(INPUT RECORDS):
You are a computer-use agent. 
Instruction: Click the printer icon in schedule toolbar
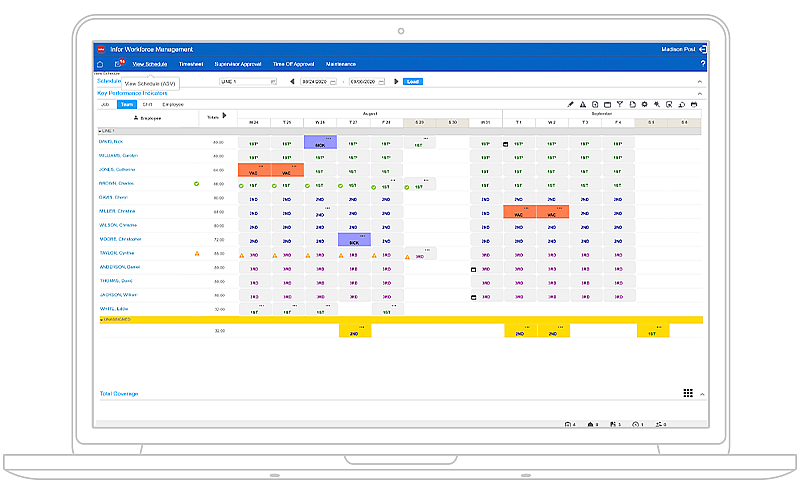694,104
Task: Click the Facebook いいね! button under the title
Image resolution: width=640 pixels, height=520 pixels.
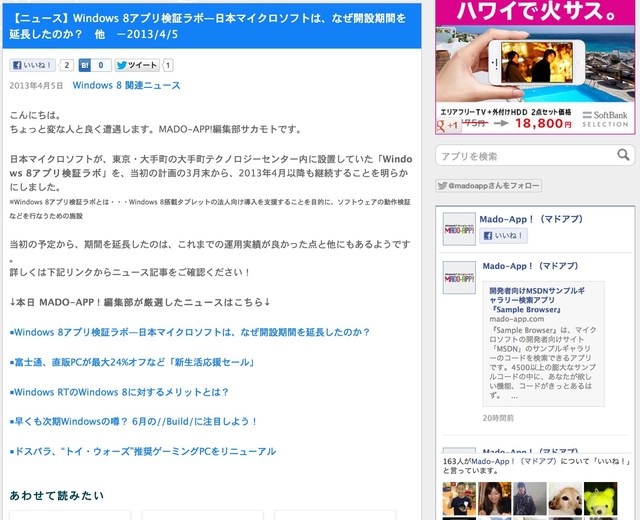Action: (x=33, y=66)
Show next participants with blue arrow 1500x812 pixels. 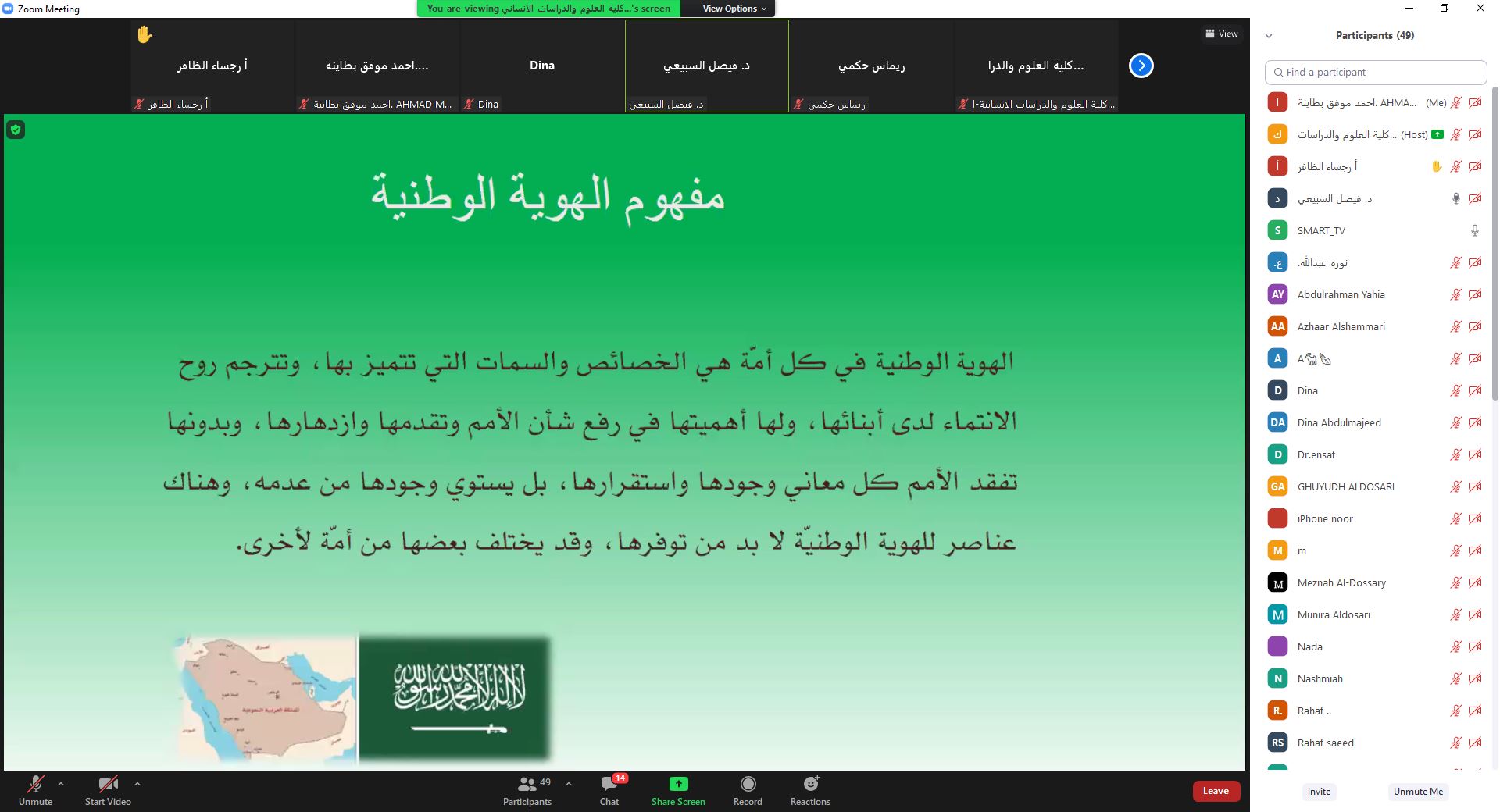[x=1141, y=66]
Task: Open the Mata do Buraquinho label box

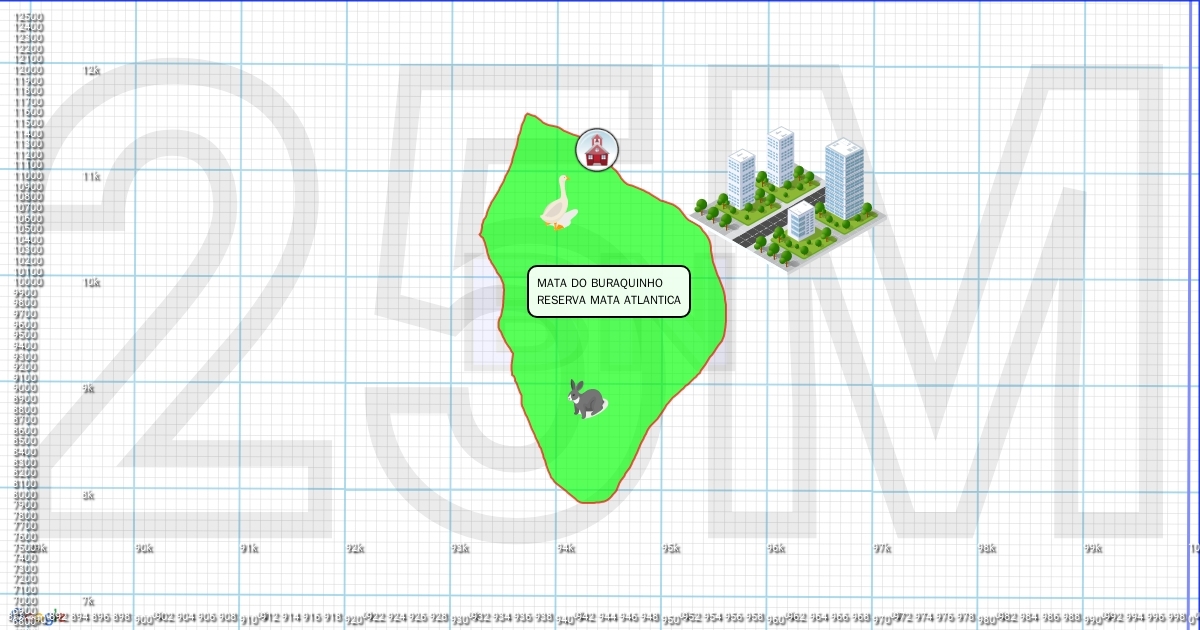Action: coord(609,291)
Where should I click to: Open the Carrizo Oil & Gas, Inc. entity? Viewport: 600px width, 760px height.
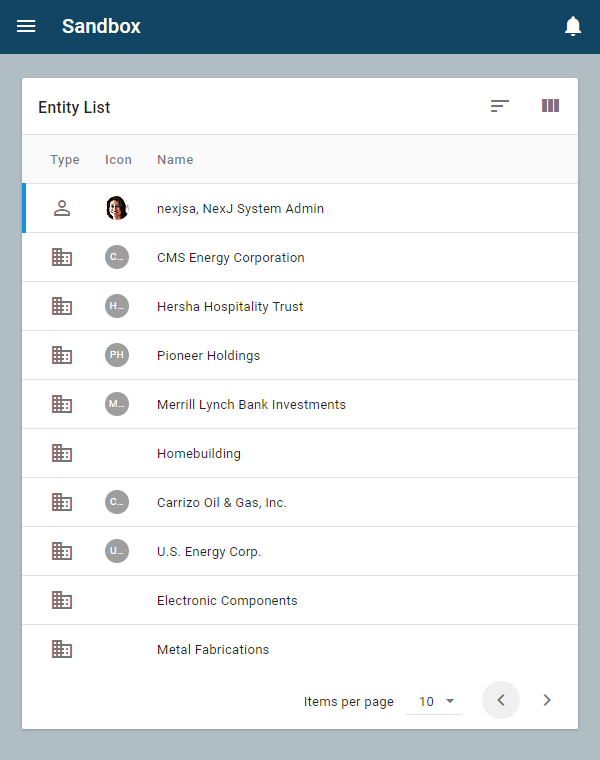pos(222,502)
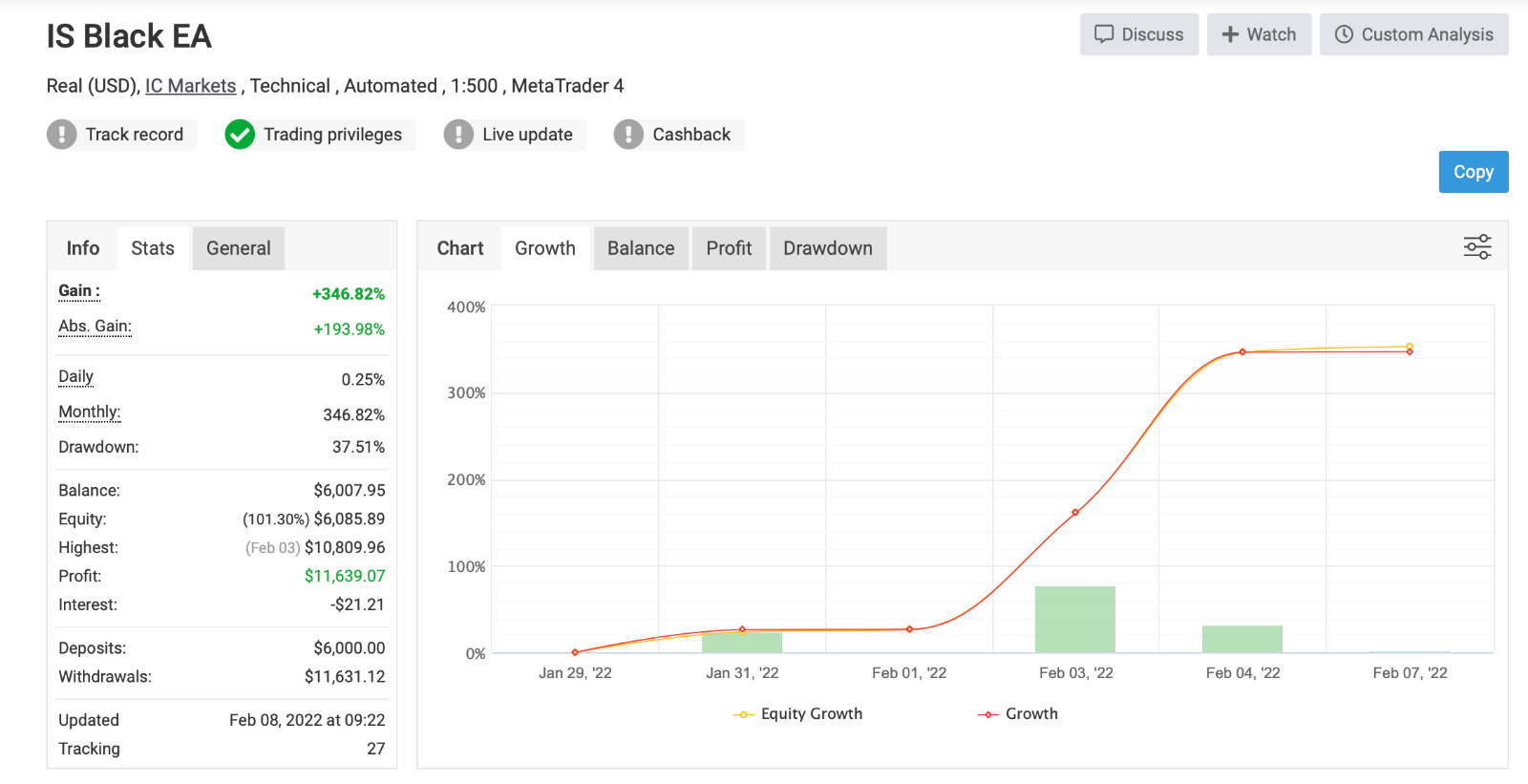1528x784 pixels.
Task: Click the plus icon on Watch
Action: point(1230,34)
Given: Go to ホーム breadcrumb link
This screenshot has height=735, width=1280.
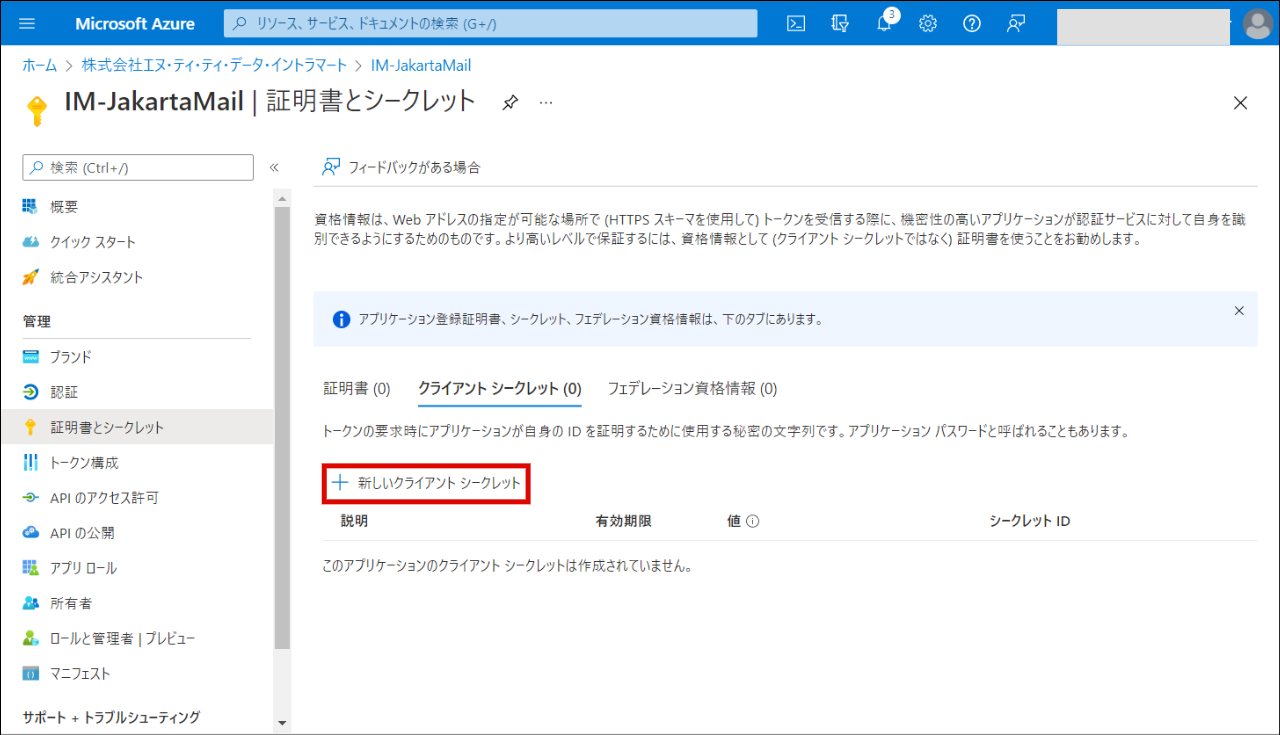Looking at the screenshot, I should pyautogui.click(x=40, y=65).
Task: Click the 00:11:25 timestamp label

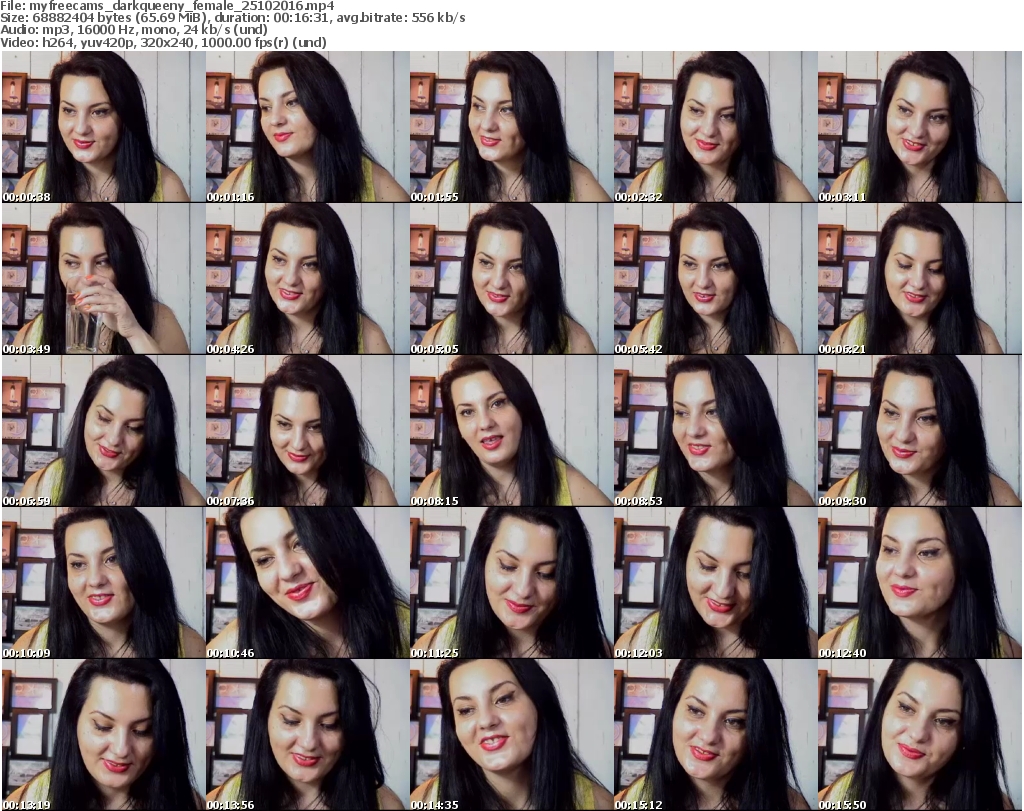Action: pyautogui.click(x=434, y=653)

(EXERCISE OBJECTIVE): The required output consists only of the lines from the one containing "Task: Open the Mata do Buraquinho label box" to the last line of the material, reproduced exactly, pictures excluded.

(TASK RESPONSE):
Task: Open the Mata do Buraquinho label box

Action: coord(609,291)
Where should I click to: Open the Carrizo Oil & Gas, Inc. entity? Viewport: 600px width, 760px height.
pos(222,502)
1528x784 pixels.
Task: Click the plus icon on Watch
Action: point(1230,34)
Given: Go to ホーム breadcrumb link
This screenshot has height=735, width=1280.
Looking at the screenshot, I should pyautogui.click(x=40, y=65).
Task: Click the 00:11:25 timestamp label

Action: pyautogui.click(x=434, y=653)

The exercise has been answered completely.